Speaker Biographies
Andy Birchfield is a partner at Beasley Allen, where he manages the firm’s mass torts section. Mr. Birchfield is a regular speaker at national, regional and state seminars pertaining to mass tort litigation. He has been quoted in a number of publications, including the Wall Street Journal, Lawyers Weekly USA, American Lawyer, the Financial Times, the Los Angeles Times, USA Today, U.S. News and World Report, and the New York Times, and he has appeared on 60 Minutes, CNBC’s Closing Bell, National Public Radio, CNN and MSNBC. Mr. Birchfield is the co–lead counsel of the Plaintiffs’ Steering Committee for the federal Vioxx litigation and has been the lead or co–lead counsel in five of the Vioxx trials. Mr. Birchfield is a member of the American Association for Justice, the Montgomery Trial Lawyers Associations, the Board of Governors of the Alabama Trial Lawyers Association, and Trial Lawyers for Public Justice. He has served on numerous task forces and committees of the Alabama State Bar.

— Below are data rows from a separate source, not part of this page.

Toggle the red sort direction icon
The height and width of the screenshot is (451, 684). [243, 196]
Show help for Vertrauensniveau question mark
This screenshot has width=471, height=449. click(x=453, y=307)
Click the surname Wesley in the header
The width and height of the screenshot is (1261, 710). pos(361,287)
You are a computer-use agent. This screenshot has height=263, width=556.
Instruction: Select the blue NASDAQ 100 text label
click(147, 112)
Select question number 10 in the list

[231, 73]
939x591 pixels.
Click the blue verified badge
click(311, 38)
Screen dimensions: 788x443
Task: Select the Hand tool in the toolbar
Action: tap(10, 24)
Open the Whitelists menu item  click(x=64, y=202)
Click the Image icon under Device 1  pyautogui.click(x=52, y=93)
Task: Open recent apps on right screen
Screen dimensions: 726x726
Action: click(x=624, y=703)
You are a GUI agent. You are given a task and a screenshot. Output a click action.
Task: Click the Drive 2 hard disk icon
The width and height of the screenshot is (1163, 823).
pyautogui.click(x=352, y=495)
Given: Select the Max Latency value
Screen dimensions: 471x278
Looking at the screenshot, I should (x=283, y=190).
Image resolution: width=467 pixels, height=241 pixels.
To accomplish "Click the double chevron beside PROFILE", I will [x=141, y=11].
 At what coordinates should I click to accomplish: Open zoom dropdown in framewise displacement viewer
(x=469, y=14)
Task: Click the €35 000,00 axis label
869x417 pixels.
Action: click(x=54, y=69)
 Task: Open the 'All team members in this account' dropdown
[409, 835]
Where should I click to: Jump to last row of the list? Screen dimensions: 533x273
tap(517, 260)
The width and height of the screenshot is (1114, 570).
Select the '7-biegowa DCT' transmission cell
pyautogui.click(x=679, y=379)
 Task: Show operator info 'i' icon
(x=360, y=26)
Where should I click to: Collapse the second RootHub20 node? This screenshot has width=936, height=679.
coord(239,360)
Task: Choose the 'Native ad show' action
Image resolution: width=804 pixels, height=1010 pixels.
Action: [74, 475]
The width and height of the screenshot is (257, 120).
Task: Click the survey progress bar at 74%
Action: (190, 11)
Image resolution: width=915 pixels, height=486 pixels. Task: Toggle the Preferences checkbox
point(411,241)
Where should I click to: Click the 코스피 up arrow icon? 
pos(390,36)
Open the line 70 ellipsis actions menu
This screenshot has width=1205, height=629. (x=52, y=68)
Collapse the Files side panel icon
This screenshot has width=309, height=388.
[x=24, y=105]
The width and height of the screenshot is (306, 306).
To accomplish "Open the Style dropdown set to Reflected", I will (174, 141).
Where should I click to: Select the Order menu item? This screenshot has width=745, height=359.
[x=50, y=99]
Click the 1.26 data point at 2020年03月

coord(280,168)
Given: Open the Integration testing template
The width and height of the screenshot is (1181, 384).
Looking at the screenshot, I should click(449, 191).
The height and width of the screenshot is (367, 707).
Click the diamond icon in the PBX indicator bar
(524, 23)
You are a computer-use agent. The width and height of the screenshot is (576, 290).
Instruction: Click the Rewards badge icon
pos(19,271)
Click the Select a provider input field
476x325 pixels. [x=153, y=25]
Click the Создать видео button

John E. Calfee is a resident scholar at AEI, where he researches tort liability, advertising and information, Food and Drug Administration regulation, and the pharmaceutical market. He previously served at the Bureau of Economics at the Federal Trade Commission, where he worked on consumer protection matters with special attention to advertising, tobacco, marketing, and the regulation of information; the business schools of the University of Maryland, College Park, and Boston University; and the Brookings Institution. His books include Fear of Persuasion: A New Perspective on Advertising and Regulation (1997), Prices, Markets, and the Pharmaceutical Revolution (AEI Press, 2000), and Biotechnology and the Patent System: Balancing Innovation and Property Rights (with Claude Barfield; AEI Press, 2007). He has also testified before Congress and federal agencies on various topics, including alcohol advertising, biodefense vaccine research, international drug prices, and the Vioxx litigation.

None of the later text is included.